Date: 2008-09-25 12:03 am (UTC)
I'm loath to think that I have anything new to say after 68 comments -

I read Twilight when I was in library school, when only the first book was out, and I had a really mixed reaction, roughly:

-That it was fair-to-middling on a craft level, perhaps half a notch below Harry Potter. But I think that our culture considers romantic writing more mockable than non-romantic writing - even among romance writers, there are web sites dedicated to mocking purple prose or bad covers, and Fabio is a joke that I can't find any parallels for in Tom Clancy war-porn-suspense or another genre marketed at men.

-That it was, despite craft flaws and feminist doom, kind of sexy and compulsively readable.

-That it was hella creepy from a feminist point of view, to such an extent that I had read the entire thing fully expecting Bella to figure out that it wasn't wise to have a vampire boyfriend with an anger problem and jealousy/possessiveness issues.

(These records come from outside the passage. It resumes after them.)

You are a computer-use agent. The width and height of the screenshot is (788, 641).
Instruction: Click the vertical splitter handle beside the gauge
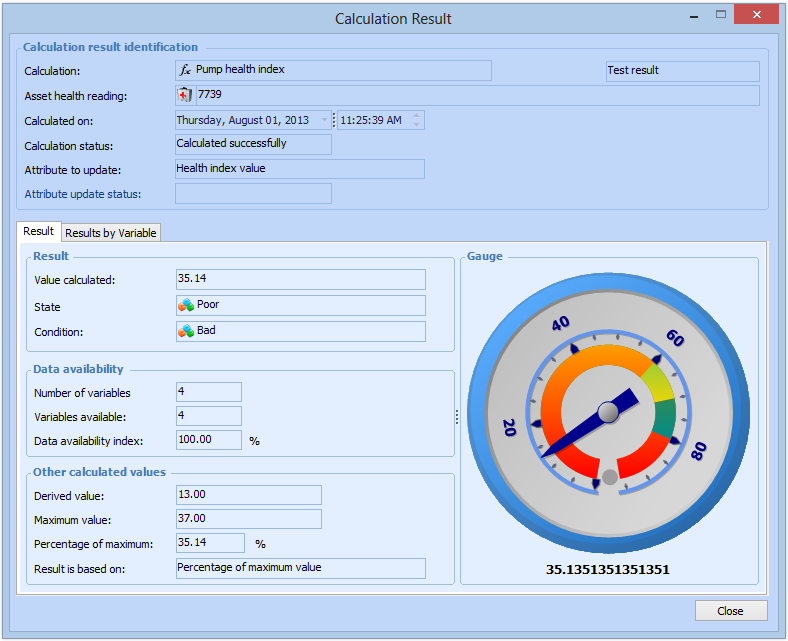[x=457, y=417]
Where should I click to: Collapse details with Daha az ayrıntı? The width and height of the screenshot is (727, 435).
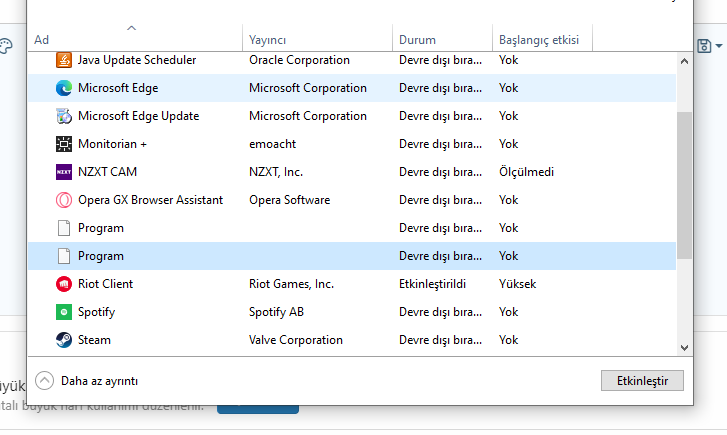point(99,381)
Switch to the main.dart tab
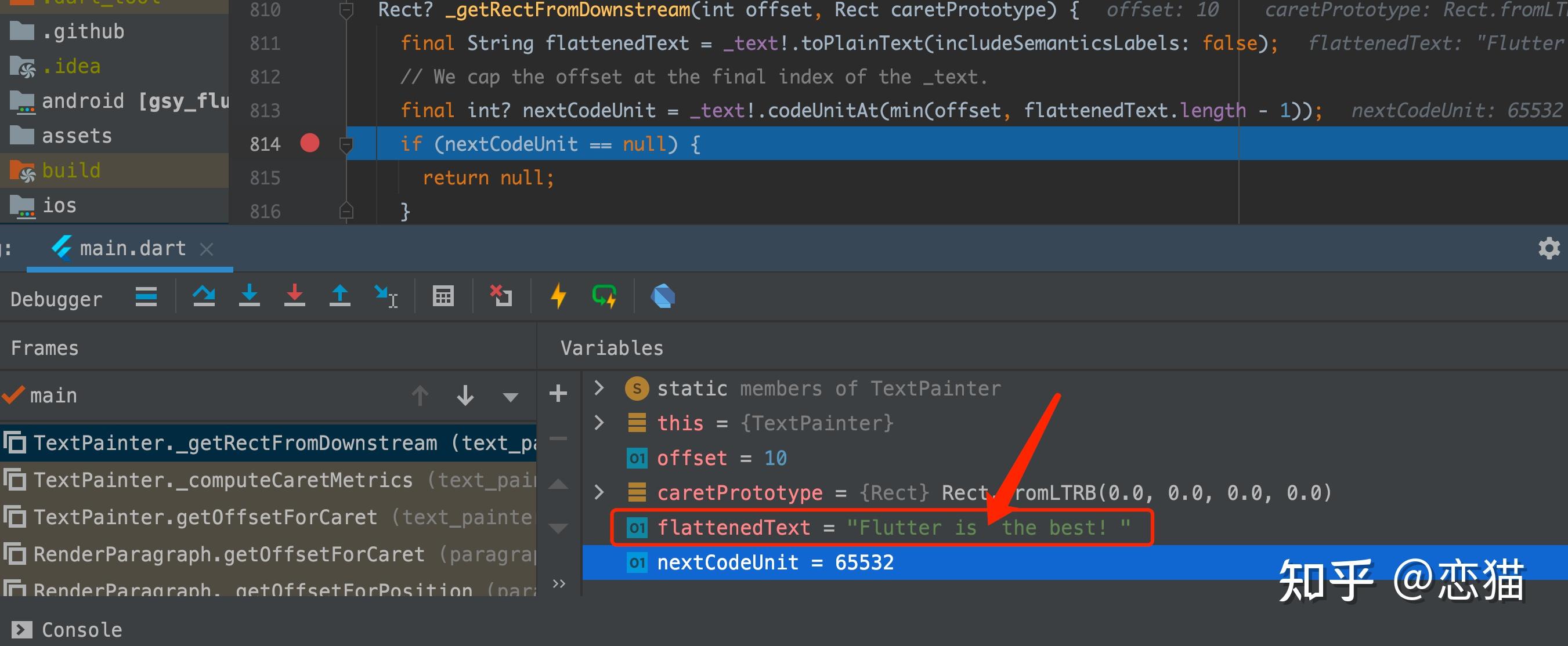This screenshot has height=646, width=1568. [131, 248]
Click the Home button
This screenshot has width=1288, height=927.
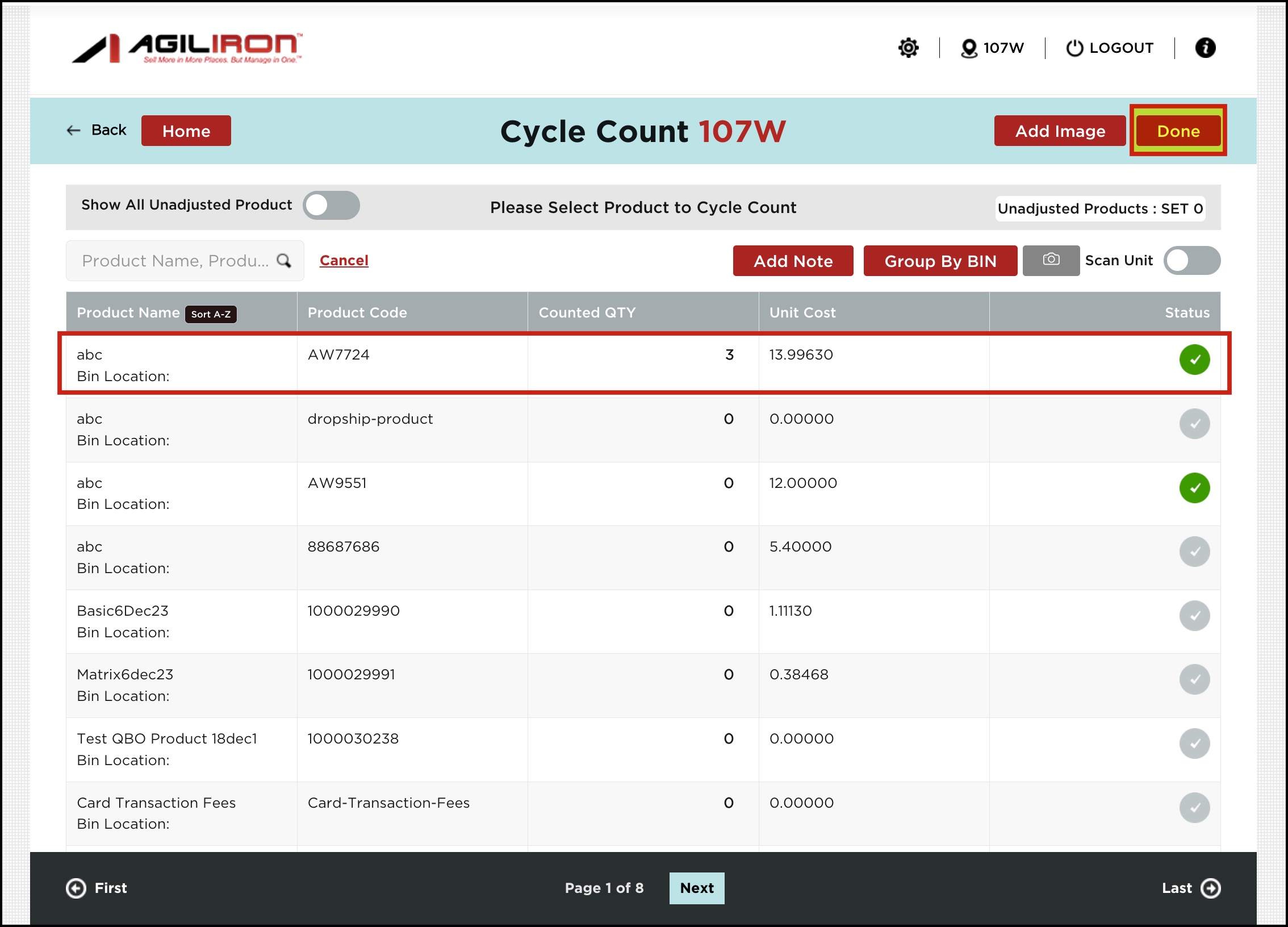click(186, 131)
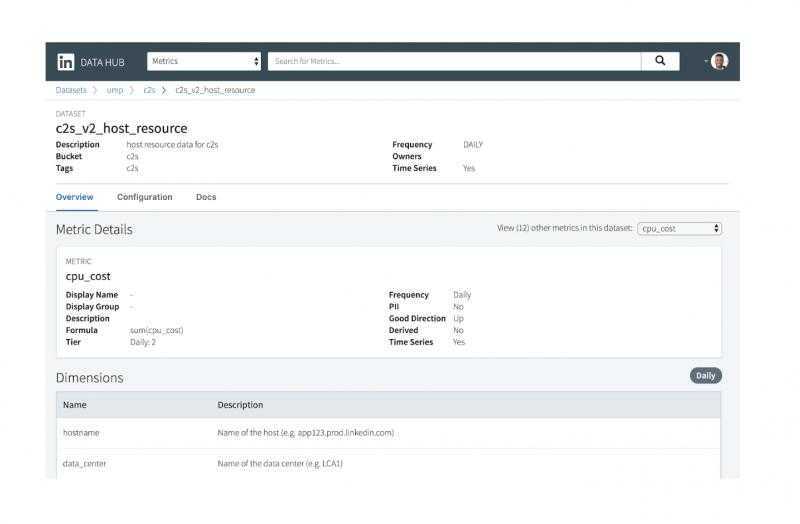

-That in my own youth I had read my way through Sailor Moon, Fushigi Yuugi, and later a long run of Japanese romance novels, all of which exposed me to hella creepy views of relationships and sexuality, and I hadn't been brainwashed by them, and it was vaguely condescending of me to expect other children to be brainwashed by them. (I was also much annoyed by Naomi Wolf's excoriation of Gossip Girls and similar novels, for the same reason.)

I think my reaction got less mixed as the books became both creepier and sillier as the series went on - to the point where I'm not particularly concerned about The Children, I just think they're hilarious.